Jaccard and seriation sorting strategies produce different batch orderings from their R equivalents. The R versions use exact pairwise-similarity chaining (jaccard) and hierarchical optimal-leaf-ordering via seriation::seriate (seriation). HarmonizePy uses nearest-neighbour chaining (jaccard) and PCA-based ordering (seriation).
In practice, both jaccard and sparsity sort produce identical batch orderings across all tested configurations. The seriation divergence produces a different ordering, but correction quality is within the same range. These algorithms are explicitly not required to match R exactly.
R writes cured_data.tsv. HarmonizePy writes <data_stem>_corrected.tsv next to the input file.
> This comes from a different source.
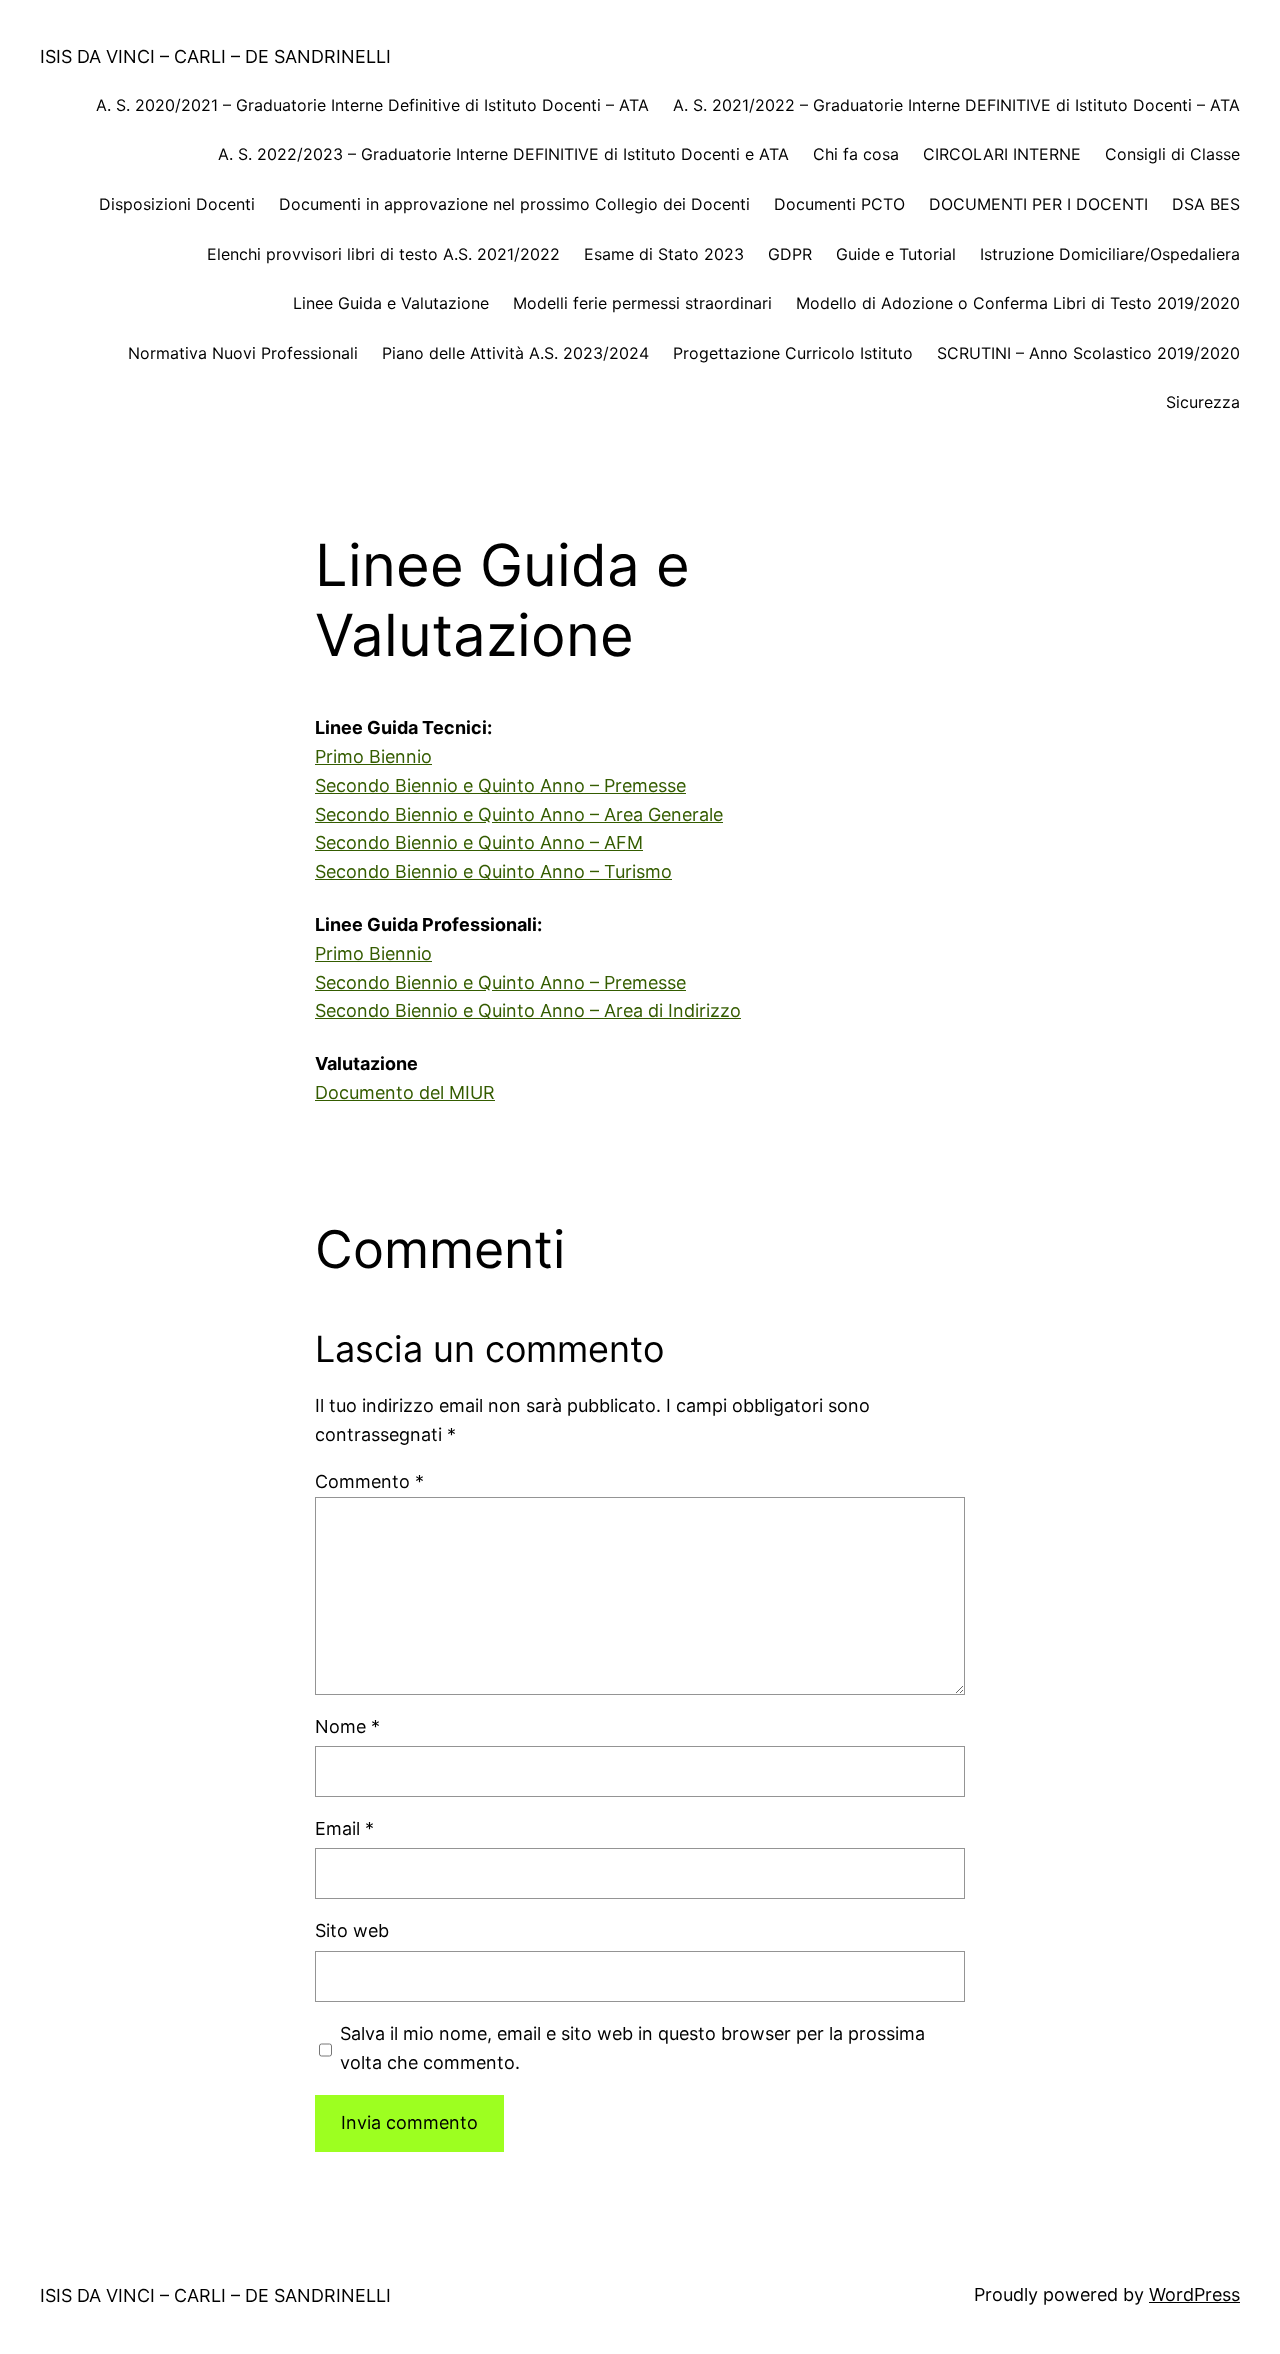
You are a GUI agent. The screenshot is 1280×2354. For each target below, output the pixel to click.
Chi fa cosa (856, 154)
If you want to compare HarmonizePy output against R on your own data, the simplest approach is to run the same data through R HarmonizR::harmonizR() and compare the outputs feature by feature.
A typical comparison in Python:
import pandas as pd
import numpy as np
py_result = pd.read_csv("harmonizepy_output.tsv", sep="\t", index_col=0)
r_result = pd.read_csv("harmonizr_output.tsv", sep="\t", index_col=0)
# Align on shared features and samples
shared = py_result.index.intersection(r_result.index)
py = py_result.loc[shared]
r = r_result.loc[shared]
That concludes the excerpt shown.